FG ramps up crude oil output amidst fall in global demand
The Federal Government has started to ramp up crude oil production, despite struggling to find buyers with COVID-19 having destroyed demand around the globe.
“As of Monday, Nigeria produced 2.3 million barrels of crude oil, including condensates,” Mele Kyari, NNPC Group Managing Director, said in a statement.
That came a week after the March 31 expiry of a deal between OPEC and allies to limit output to support prices. On March 6, the parties failed to agree a rollover deal to combat the impact of the coronavirus pandemic.
Since April 1, OPEC members have been able to adopt a pump-at-will strategy in the wake of a 70% fall in oil prices.
OPEC and its allies are in the midst of coordinating new output cuts with the help of other oil producers such as the US, Canada and the US. A webinar meeting is scheduled for Thursday.
Nigeria’s petroleum ministry said it “is prepared to join the rest of the world in making the necessary sacrifices needed to stabilize the crude oil market; and to prevent what is likely to be a major global economic meltdown.”
Nigeria, Africa’s top oil producer, was not totally compliant with its quotas in the recent OPEC/non-OPEC agreements, according to data from the Platts OPEC Survey.
The country has found it hard to curtail its output under the OPEC quotas due to the 205,000 b/d Egina field, which started up in December 2018.
Kyari said all Nigeria’s export terminals were still operating despite COVID-19.
The main impact from the pandemic on Nigeria’s oil sector has been on the demand side. Nigerian crude has been struggling to find ample demand in this crisis, Kyari said.
Nigeria had to slash the official selling price for its crudes to a record low in April to compete with other crudes.
Trading sources have said there were around 15 million-20 million barrels of Nigerian crude unsold in April, around 25% of its total oil exports.
Kyari said prices were not expected to go below the $20/b they approached last week. “I am certain, all things being equal, oil price will bounce back,” he said, adding Nigeria’s crude remained the target of refiners in Europe and Asia.
“The key issue in crude oil business is market fundamentals of demand/supply. I believe COVID-19 will subside and countries will come back to life.”
Nigeria’s crude oil is light and sweet — low in sulfur and with a good yield of diesel, gasoline and jet fuel, which are the most profitable products for global refineries.
But with demand for gasoline and jet fuel in the doldrums, Nigerian crude values have plunged dramatically. Bonny Light was assessed at a discount of $4.85/b to Dated Brent on Wednesday, its lowest level since at least July 2001, when S&P Global Platts started the assessments.
At the start of the year, Bonny Light was trading at a premium of $1.70/b to Dated Brent, Platts data showed.
The OPEC member is hoping to cut its benchmark oil price assumption in its budget to $30/b from $57/b following recent events.
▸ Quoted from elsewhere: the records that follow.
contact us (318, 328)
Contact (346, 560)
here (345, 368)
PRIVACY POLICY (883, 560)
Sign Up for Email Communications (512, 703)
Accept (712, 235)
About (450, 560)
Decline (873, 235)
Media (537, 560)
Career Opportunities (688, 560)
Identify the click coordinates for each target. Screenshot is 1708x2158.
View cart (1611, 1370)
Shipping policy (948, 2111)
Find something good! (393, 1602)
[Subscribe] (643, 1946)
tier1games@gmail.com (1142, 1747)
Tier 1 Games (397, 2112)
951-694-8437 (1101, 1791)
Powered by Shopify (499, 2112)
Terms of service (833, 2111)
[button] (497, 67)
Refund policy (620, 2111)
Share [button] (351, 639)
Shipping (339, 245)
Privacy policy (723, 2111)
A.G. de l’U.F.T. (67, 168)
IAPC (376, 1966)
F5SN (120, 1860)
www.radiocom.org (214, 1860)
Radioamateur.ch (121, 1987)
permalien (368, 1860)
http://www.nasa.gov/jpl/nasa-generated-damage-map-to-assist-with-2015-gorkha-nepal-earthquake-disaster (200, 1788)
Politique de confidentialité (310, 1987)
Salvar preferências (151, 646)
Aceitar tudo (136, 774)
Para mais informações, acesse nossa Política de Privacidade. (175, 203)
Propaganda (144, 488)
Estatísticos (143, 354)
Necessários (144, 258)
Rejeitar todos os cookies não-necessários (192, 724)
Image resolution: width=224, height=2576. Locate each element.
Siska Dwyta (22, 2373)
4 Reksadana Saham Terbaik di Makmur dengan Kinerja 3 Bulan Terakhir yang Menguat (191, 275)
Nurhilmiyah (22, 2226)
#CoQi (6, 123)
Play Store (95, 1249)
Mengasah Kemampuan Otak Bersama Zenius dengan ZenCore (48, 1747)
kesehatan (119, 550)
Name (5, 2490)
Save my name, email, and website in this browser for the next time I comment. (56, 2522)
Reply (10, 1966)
Kyari said Nigeria had 2.6 billion litres of petrol in stock, which would serve the country’s needs for the next two months, with no disruptions, expected in its supply and distribution value chains.
Gasoline demand in Nigeria has fallen sharply as parts of the country have been in lockdown since last week.
Nigeria, typically consumes 1 million-1.25 million mt of gasoline per month.
Last week, Nigeria cut its domestic pump price for gasoline for the second time in a month to Naira 123.50/liter (33 cents/liter) — one of the lowest prices globally — from Naira 145/liter early March.
The regulator Petroleum Products Pricing Regulatory Agency, which sets domestic pump prices, has said that prices would be reviewed monthly and adjusted depending on fundamentals in the international market.
Nigeria had maintained a capped pump price of gasoline, which is bought on the wholesale market on a dollar-denominated basis, at Naira 145/liter since May 2016. The government then pays a subsidy — the difference between the landing cost and the regulated pump price.
Nigeria imports almost all the petrol it consumes locally due to the poor performance of the four state-owned refineries.